Each entry must be restated word for word.

*** RECORDS FOR PROCESSING ***

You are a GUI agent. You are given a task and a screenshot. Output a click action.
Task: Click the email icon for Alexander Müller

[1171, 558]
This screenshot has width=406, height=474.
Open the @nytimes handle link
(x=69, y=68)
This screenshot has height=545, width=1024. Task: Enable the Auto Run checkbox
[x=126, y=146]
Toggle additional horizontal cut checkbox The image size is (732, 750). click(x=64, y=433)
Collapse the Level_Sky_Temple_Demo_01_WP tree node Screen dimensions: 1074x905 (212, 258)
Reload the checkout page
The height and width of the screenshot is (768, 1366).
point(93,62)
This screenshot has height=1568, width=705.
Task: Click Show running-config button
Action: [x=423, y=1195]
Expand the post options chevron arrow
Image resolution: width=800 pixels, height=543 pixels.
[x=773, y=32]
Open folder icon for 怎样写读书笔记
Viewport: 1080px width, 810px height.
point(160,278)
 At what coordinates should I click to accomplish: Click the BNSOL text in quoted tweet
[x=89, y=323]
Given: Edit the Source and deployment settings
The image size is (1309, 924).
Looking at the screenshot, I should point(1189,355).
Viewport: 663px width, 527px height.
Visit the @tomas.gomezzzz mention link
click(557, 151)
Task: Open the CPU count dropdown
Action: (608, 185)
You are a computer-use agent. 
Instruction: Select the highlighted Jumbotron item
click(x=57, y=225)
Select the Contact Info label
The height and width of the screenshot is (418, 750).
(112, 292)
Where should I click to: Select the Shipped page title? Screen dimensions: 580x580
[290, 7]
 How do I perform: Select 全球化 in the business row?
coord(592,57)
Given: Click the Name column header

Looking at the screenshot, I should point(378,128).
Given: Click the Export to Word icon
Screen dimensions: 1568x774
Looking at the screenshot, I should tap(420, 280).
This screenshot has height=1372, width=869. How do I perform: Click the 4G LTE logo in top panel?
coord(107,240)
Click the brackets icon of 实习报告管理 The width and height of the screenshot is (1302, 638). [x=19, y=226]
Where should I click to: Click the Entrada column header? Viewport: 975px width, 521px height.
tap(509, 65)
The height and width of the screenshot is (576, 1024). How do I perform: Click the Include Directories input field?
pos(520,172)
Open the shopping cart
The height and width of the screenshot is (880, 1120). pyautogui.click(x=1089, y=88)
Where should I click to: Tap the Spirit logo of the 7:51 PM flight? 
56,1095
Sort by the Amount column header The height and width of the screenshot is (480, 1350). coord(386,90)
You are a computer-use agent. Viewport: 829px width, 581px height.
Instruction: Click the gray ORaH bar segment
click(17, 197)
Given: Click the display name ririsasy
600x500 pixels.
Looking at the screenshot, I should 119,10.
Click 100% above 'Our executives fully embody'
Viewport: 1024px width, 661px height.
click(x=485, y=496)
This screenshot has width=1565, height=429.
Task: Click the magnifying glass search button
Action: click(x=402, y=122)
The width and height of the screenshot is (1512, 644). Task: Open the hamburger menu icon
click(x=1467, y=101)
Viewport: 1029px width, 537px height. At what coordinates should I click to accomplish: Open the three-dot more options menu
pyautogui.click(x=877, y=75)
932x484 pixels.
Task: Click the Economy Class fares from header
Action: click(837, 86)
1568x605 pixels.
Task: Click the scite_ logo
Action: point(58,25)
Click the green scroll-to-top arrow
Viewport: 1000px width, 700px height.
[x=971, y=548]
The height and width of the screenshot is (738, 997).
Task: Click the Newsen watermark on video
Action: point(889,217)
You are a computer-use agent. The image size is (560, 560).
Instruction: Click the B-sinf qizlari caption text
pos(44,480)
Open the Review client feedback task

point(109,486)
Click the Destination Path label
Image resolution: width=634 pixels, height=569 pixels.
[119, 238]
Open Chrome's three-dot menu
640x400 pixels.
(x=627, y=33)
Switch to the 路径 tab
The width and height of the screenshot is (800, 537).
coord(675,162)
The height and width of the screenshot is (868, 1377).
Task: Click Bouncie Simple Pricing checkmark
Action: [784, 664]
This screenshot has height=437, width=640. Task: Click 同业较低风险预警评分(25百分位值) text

*** End of RECORDS FOR PROCESSING ***

**FINISHED EXERCISE**.
You are a GUI agent. You are given a task and a screenshot. Output a click action.
Task: Click the email icon for Alexander Müller

[1171, 558]
This screenshot has width=406, height=474.
Open the @nytimes handle link
(x=69, y=68)
This screenshot has height=545, width=1024. Task: Enable the Auto Run checkbox
[x=126, y=146]
Toggle additional horizontal cut checkbox The image size is (732, 750). click(x=64, y=433)
Collapse the Level_Sky_Temple_Demo_01_WP tree node Screen dimensions: 1074x905 (212, 258)
Reload the checkout page
The height and width of the screenshot is (768, 1366).
point(93,62)
This screenshot has height=1568, width=705.
Task: Click Show running-config button
Action: [x=423, y=1195]
Expand the post options chevron arrow
Image resolution: width=800 pixels, height=543 pixels.
[x=773, y=32]
Open folder icon for 怎样写读书笔记
Viewport: 1080px width, 810px height.
point(160,278)
 At what coordinates should I click to accomplish: Click the BNSOL text in quoted tweet
[x=89, y=323]
Given: Edit the Source and deployment settings
The image size is (1309, 924).
Looking at the screenshot, I should point(1189,355).
Viewport: 663px width, 527px height.
Visit the @tomas.gomezzzz mention link
click(557, 151)
Task: Open the CPU count dropdown
Action: (608, 185)
You are a computer-use agent. 
Instruction: Select the highlighted Jumbotron item
click(x=57, y=225)
Select the Contact Info label
The height and width of the screenshot is (418, 750).
(112, 292)
Where should I click to: Select the Shipped page title? Screen dimensions: 580x580
[290, 7]
 How do I perform: Select 全球化 in the business row?
coord(592,57)
Given: Click the Name column header

Looking at the screenshot, I should point(378,128).
Given: Click the Export to Word icon
Screen dimensions: 1568x774
Looking at the screenshot, I should tap(420, 280).
This screenshot has height=1372, width=869. How do I perform: Click the 4G LTE logo in top panel?
coord(107,240)
Click the brackets icon of 实习报告管理 The width and height of the screenshot is (1302, 638). [x=19, y=226]
Where should I click to: Click the Entrada column header? Viewport: 975px width, 521px height.
tap(509, 65)
The height and width of the screenshot is (576, 1024). How do I perform: Click the Include Directories input field?
pos(520,172)
Open the shopping cart
The height and width of the screenshot is (880, 1120). pyautogui.click(x=1089, y=88)
Where should I click to: Tap the Spirit logo of the 7:51 PM flight? 
56,1095
Sort by the Amount column header The height and width of the screenshot is (480, 1350). coord(386,90)
You are a computer-use agent. Viewport: 829px width, 581px height.
Instruction: Click the gray ORaH bar segment
click(17, 197)
Given: Click the display name ririsasy
600x500 pixels.
Looking at the screenshot, I should 119,10.
Click 100% above 'Our executives fully embody'
Viewport: 1024px width, 661px height.
click(x=485, y=496)
This screenshot has width=1565, height=429.
Task: Click the magnifying glass search button
Action: click(x=402, y=122)
The width and height of the screenshot is (1512, 644). Task: Open the hamburger menu icon
click(x=1467, y=101)
Viewport: 1029px width, 537px height. At what coordinates should I click to accomplish: Open the three-dot more options menu
pyautogui.click(x=877, y=75)
932x484 pixels.
Task: Click the Economy Class fares from header
Action: click(837, 86)
1568x605 pixels.
Task: Click the scite_ logo
Action: point(58,25)
Click the green scroll-to-top arrow
Viewport: 1000px width, 700px height.
[x=971, y=548]
The height and width of the screenshot is (738, 997).
Task: Click the Newsen watermark on video
Action: point(889,217)
You are a computer-use agent. The image size is (560, 560).
Instruction: Click the B-sinf qizlari caption text
pos(44,480)
Open the Review client feedback task

point(109,486)
Click the Destination Path label
Image resolution: width=634 pixels, height=569 pixels.
[119, 238]
Open Chrome's three-dot menu
640x400 pixels.
(x=627, y=33)
Switch to the 路径 tab
The width and height of the screenshot is (800, 537).
coord(675,162)
The height and width of the screenshot is (868, 1377).
Task: Click Bouncie Simple Pricing checkmark
Action: [784, 664]
This screenshot has height=437, width=640. Task: Click 同业较低风险预警评分(25百分位值) text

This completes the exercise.